Motivation: Why simulate?

We’ve covered the basics of programming in R. Let’s bring many of these concepts together to help us better understand our research problems, even before we gather any data. To do this, we’ll learn how to use R to simulate and analyse data generating processes (DGP).

A data generating process is the process that creates the data in a data set. These processes can include, for example, both the social processes that result in migration data and even unexpected (or undesired) issues in the sampling procedure like non-random study attrition.

Why are we talking about simulating data generating processes in an introduction to R course? There are two sets of reasons.

First, computational generative modeling–simulating data generating processes with a computer–is a useful tool for understanding and evaluating the statistical methods you are using to study data generating processes (Gelman, Hill, and Vehtari 2021, 76). Will your chosen statistical model identify the effect you are interested, even if you completely understand the DGP? This is surprisingly often not the case, especially for non-trivial data generating processes. Simulation allows you to stress test your models, with a given assumed DGP, and compare the appropriateness of different models for this DGP.
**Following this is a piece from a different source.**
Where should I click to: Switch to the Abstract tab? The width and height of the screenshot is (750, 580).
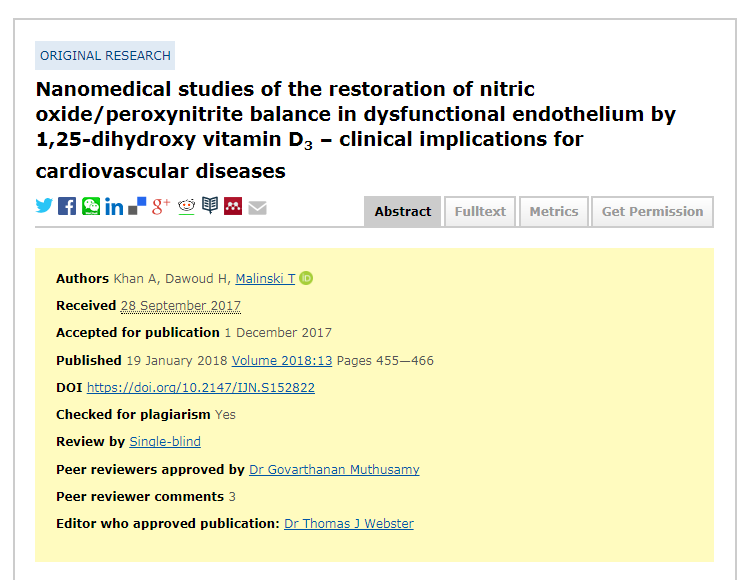pos(403,211)
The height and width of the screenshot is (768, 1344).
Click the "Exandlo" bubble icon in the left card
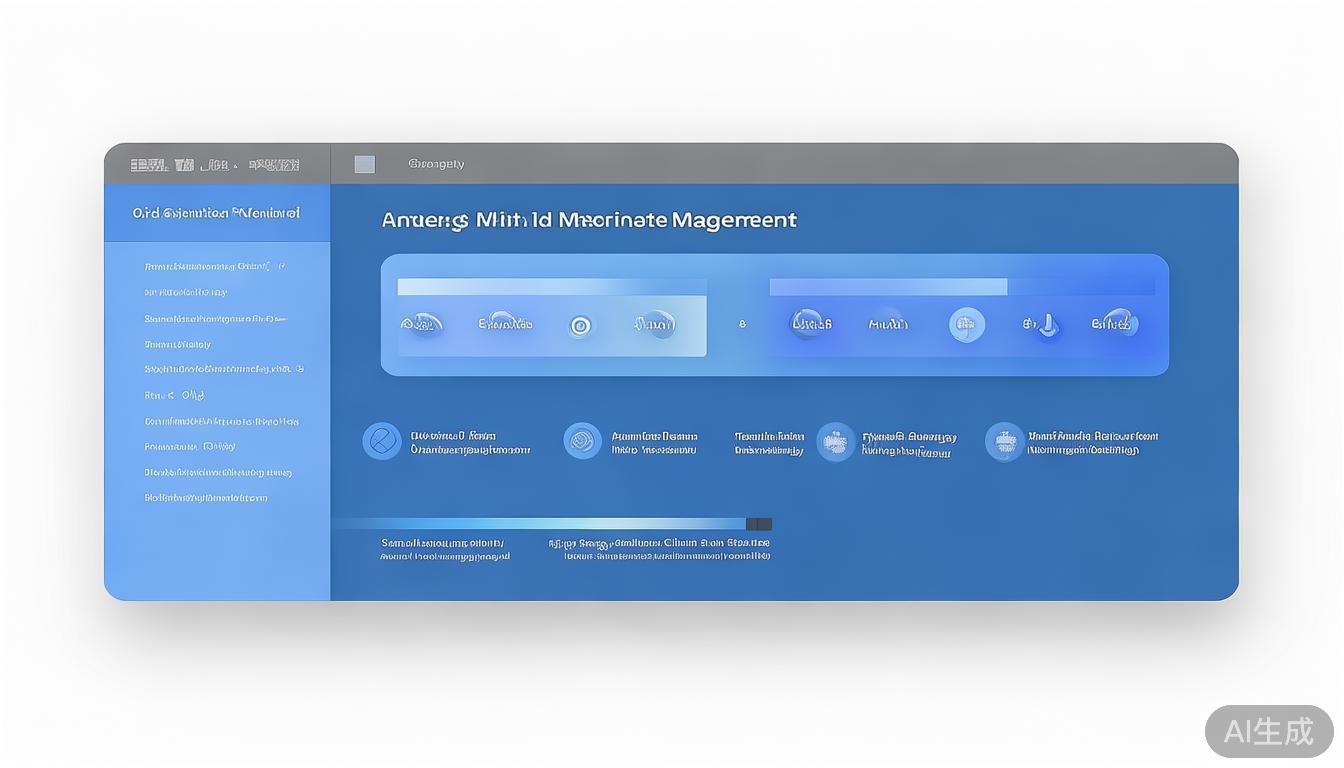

In Gelman’s strong view stated above, if your identification strategy can’t recover effects in known–simulated data–you shouldn’t waste time and money collecting real world data. If data gathering is time consuming and expensive, you can also use generative modelling to make progress on your problem before your data is fully collected.

The second reason we are covering statistical simulation, and most importantly for this class, is that simulation requires you to work your new R programmering skills. The DGP we will work with are probabilistic. You need to repeat the simulations with the same data generating process multiple times to understand its statistical properties. This is called the Monte Carlo Method. You should never do this repeated sampling by rewriting the same function over and over. Instead, encode the sampling in a function that you can run repeatedly and, ideally, efficiently, e.g. in parallel.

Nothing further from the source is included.